1. 26
  1. 5

    This is really good - I appreciate the in-depth nature of it!

    I remain skeptical about the practicality of event sourcing, but it helps a lot that rather than handwaving over the details of archiving and event schemas, you’ve actually gone into detail about how you do it.

    What I’m still curious about (and most articles/books on event sourcing don’t discuss much) is:

    • How do you handle changing schemas for events (you mention rewriting your S3 store, I assume this is it?)
    • How many events do you have stored?
    • How long does it take you to rebuild a projection, or rewrite an event archive at the moment with that volume? Do you ever anticipate you’ll have too many events to make it practical? If so what will you do then?
    1. 3

      Thanks for the kind feedback!

      There are definitely tradeoffs to doing an event-sourced system I wrote this post up mostly about our experience overall, and trying to give enough detail about the system itself to make it understandable.

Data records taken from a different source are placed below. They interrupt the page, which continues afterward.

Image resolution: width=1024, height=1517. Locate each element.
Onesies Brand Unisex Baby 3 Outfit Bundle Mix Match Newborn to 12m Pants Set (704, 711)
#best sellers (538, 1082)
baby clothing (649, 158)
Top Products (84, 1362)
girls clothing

From a business perspective it has enabled so much stuff to be so easy that we’ve found the tradeoffs to mostly be skewed in the direction of higher productivity and faster feature delivery. We’ll write more about specifics in future posts (not just by me). There is a whole analytics and BI component here that I didn’t even mention.

      To answer your questions above:

      • The schemas are Protobuf so we generally follow the recommended rules for changing Protobuf schemas: you can add fields at any time. We deprecate fields as needed, though this is rare. You can add new events any time. You never change a field name or type. We have processes around getting new event schemas approved that require review by folks who understand them well and know what works. We have LADRs that explain some of this. If you added a fields that needs to be back-calculated for previous events, you would run a backfill to emit all of those for the entities that were missing them. If it’s more complicated, we can use Spark to rewrite the store.
      • We have under 10 billion or so events (this is all the public stuff keep in mind, not all the RPC). At this scale you could obviously use other tools. But we plan to grow on this platform in perpetuity, hence some of the decisions. Generally you are not operating on all of the events, though. You are operating on a subset that you care about for your service. You can generally scope it to tens of millions for a service you are working on. We have some things that behave like events but which we treat as ephemeral and don’t archive because there is no utility in replays or audit trails.
      • We can run Spark over the whole event store in a couple of hours, less if we want to throw more/bigger instances at it. We can build a new projection for a reasonable service in a couple of hours. The limit here is usually the throughput on RabbitMQ for the size of cluster we replay on. We can pay for more if we need it faster. Snapshots are the solution to this longer term, by starting from an intermediary state rather than from scratch each time. We build and use them already, but by specializing them for each model, we could massively reduce bootstrap time. I mentioned the first way we will do that in the article.

      Hope that helps answer some of the questions. We have been really practical about it and solve problems as they arrive, using an iterative approach rather than building a lot of support up front. We have a business to run first! :) Generally Protobuf, S3, Spark, and Athena mean we haven’t seen anything frightening yet. Quite the opposite: the tooling seems more than up to the job ahead.

      1. 1

        Thanks so much for getting back to me, that’s really impressive :)